LEDs Magazine News & Insights 14 Apr 2021 – Editor’s Column

April 14, 2021

Welcome to the LEDs Magazine News & Insights newsletter for Apr. 14, 2021. Everyone knows what tomorrow, Apr. 15 represents, right? Well, it’s not tax day in the US in this pandemic year. But it is the final deadline for entry into our annual Sapphire Awards program. So you have one day left to complete those submissions. Don’t miss the chance for someone on your team to take down a technology category trophy at our gala in August. And make sure to nominate a person or small team for Illumineer of the Year. Moreover, we have our Design Excellence categories in partnership with the Lighting Controls Association this year covering controls-centric projects.

We report quite often in this space about research in the LED and solid-state lighting sectors ranging from raw technology R&D to studies of the market and technology adoption. One consistent source of such material has been the US Department of Energy (DOE) and its Pacific Northwest National Laboratory (PNNL). The PNNL crew has done some amazing work and also regularly contributes to our magazine. For instance, last October Benjamin Feagin and Michael Poplawski contributed an article on the topic of occupancy sensors for connected lighting.

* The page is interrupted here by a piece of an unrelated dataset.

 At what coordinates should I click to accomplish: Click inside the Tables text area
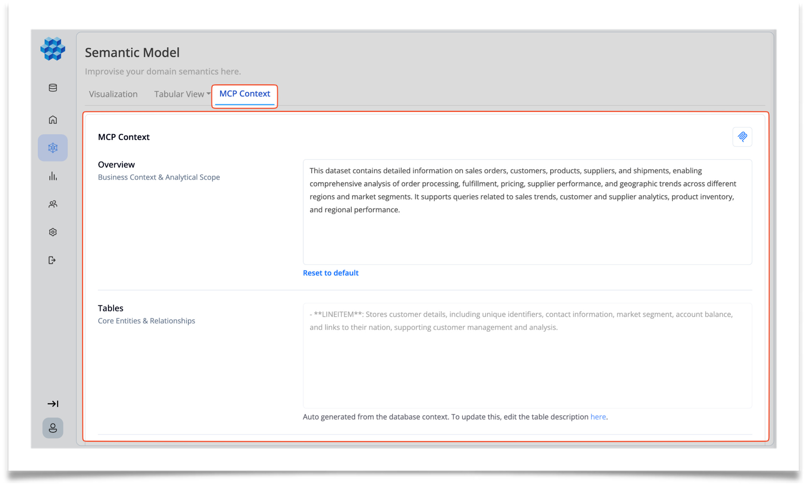pos(527,355)
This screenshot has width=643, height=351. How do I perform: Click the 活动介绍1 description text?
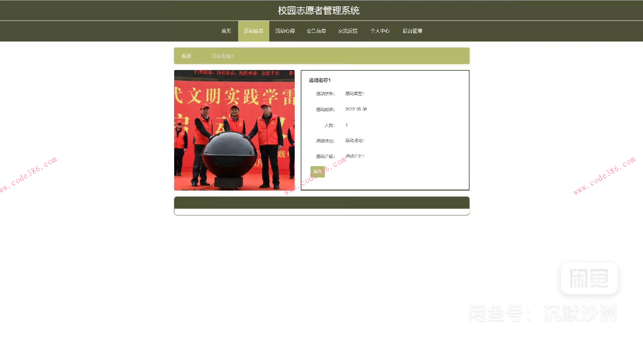(x=354, y=156)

Still, I was taken aback a bit at the research that PNNL just published this week. It’s just a hard concept to comprehend. A PNNL team worked with Skumatz Economic Research Associates (SERA) and Navigant on the project that attempts to first define solid-state lighting (SSL) advancements that might result from PNNL technology research, quantify the value of such advancements, and then project energy savings directly tied to those advancements. The value modeling uses a methodology with which I was not familiar called Non-Energy Benefits (NEB). SERA is an expert in that methodology. The conclusion is the only thing that is easily understood. Coming PNNL work in the area of flicker, glare, color rendering, and dark skies will save 334 TBtu annually by the year 2035.

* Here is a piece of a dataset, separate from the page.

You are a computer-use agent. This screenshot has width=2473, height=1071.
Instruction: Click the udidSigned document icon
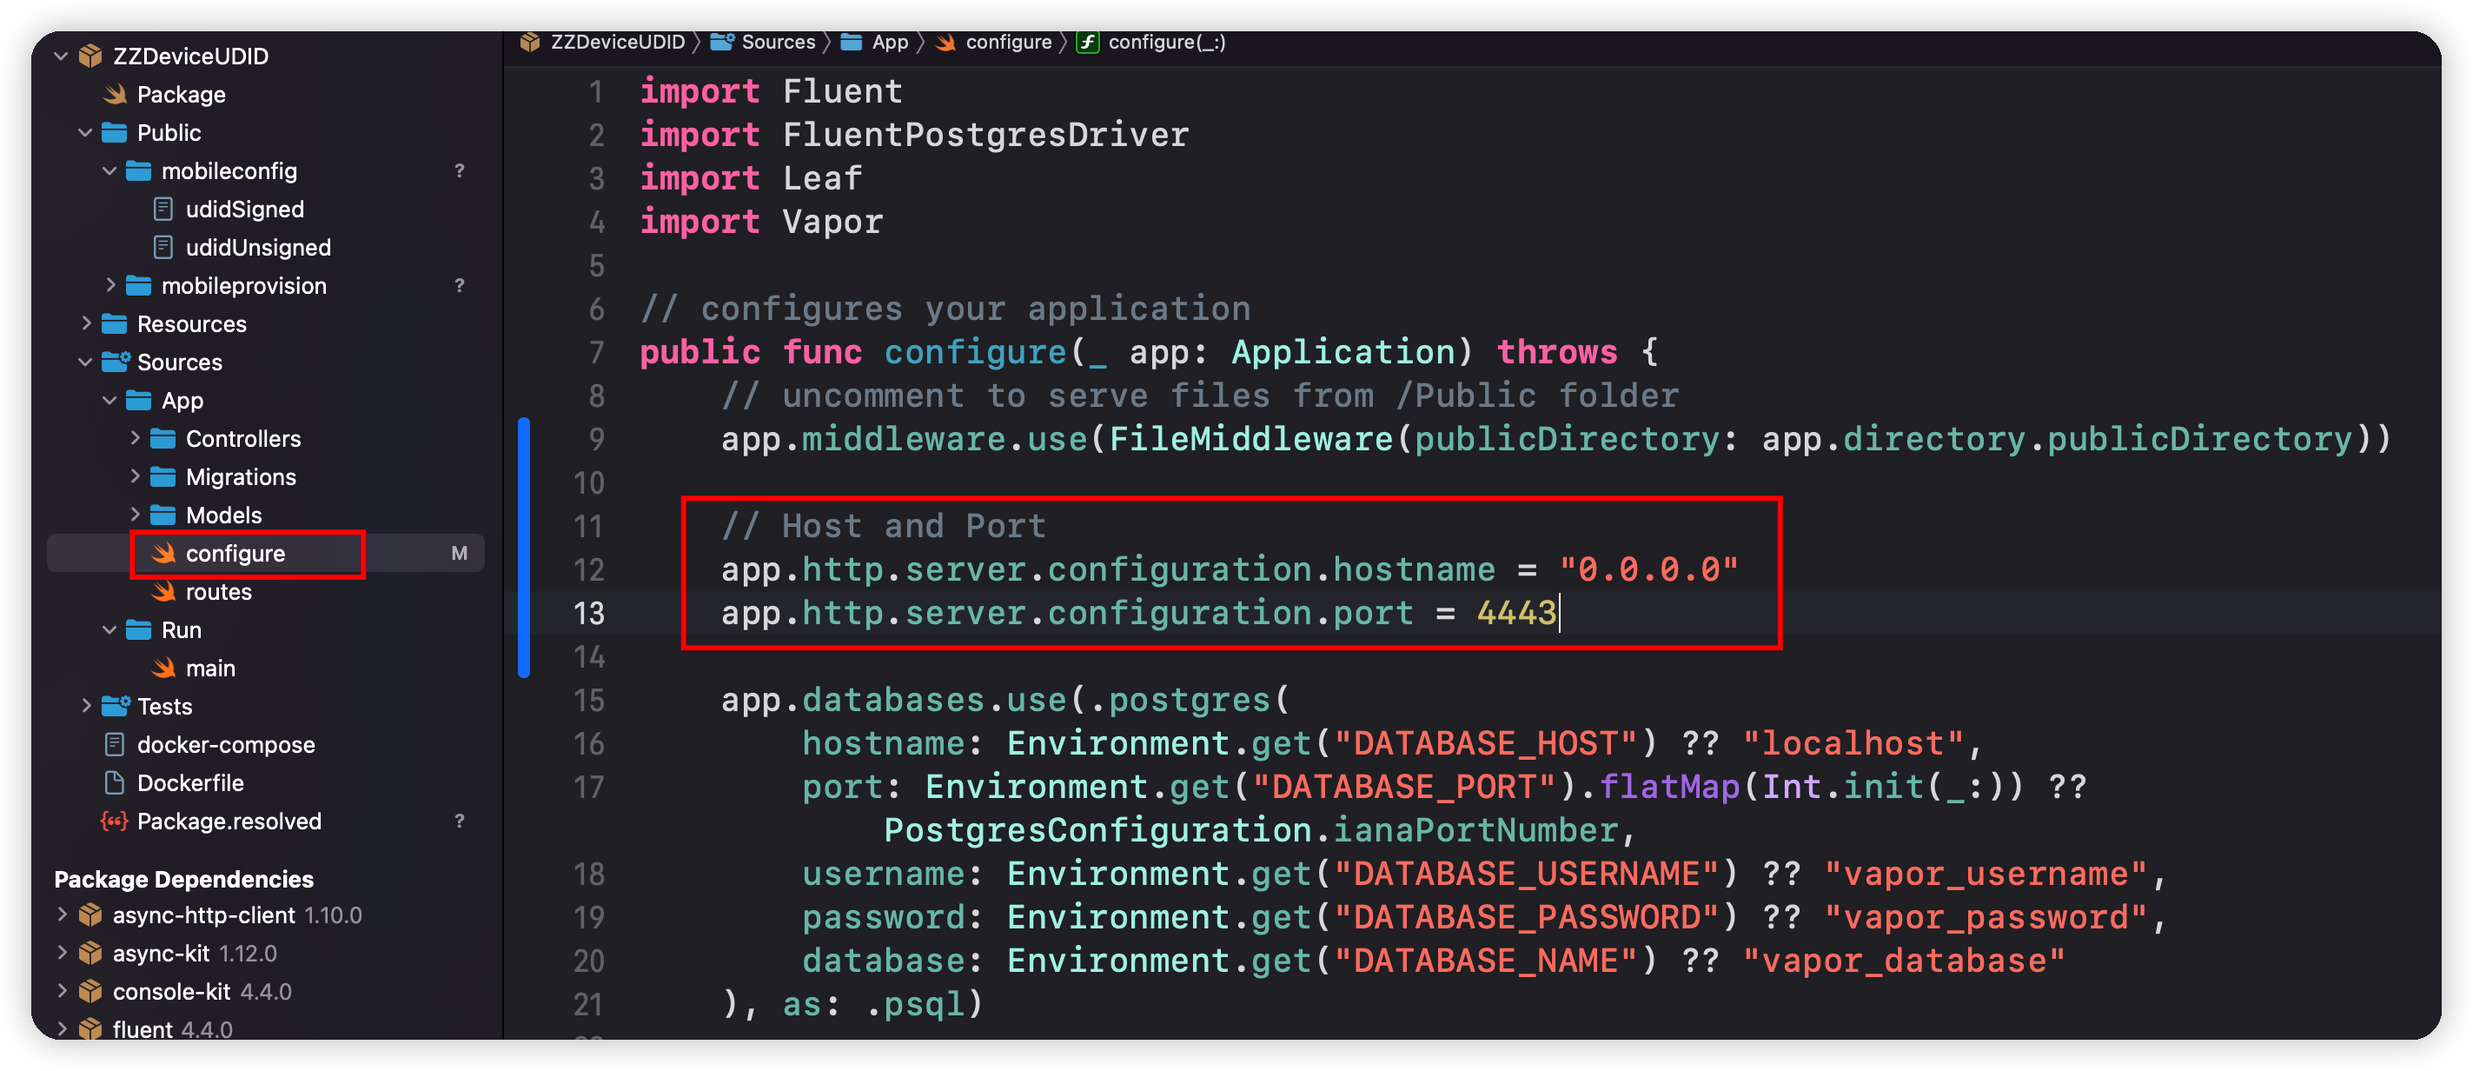tap(164, 208)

Our Mark Halper meanwhile chased down a horticultural story and got a bit cheeky with the concept of a cloud. Of course, vertical farms in containers are not impacted by cloudy days. But they are going high tech or what we call AgTech, and Halper wrote about Infarm in Germany using cloud computing technology to control the growing operation. Infarm is also another grower raking in investment cash, which is really flowing in the horticultural sector. The company recently raised $170 million.

AgTech will be the focus at our September HortiCann Light + Tech event that will again be held virtually this year. As I mentioned last week, Dr. Ricardo Hernandez from the Horticultural Science program at North Carolina State University will keynote the event. We will have more program details soon.

Back to news of the week, the DesignLights Consortium has released more details of its new LUNA (Light Usage for Night Applications) program focused on outdoor lighting. Outdoor luminaires have been previously eligible for the DLC QPL (Qualified Products List). Companies will soon have to meet LUNA requirements on top of the basic DLC SSL V5.1 requirements for QPL listing of products such as street lights. LUNA adds dark sky requirements and will address human visual comfort at night. The organization is now taking comments on its LUNA draft requirements. So now is your time to speak up if you have concerns.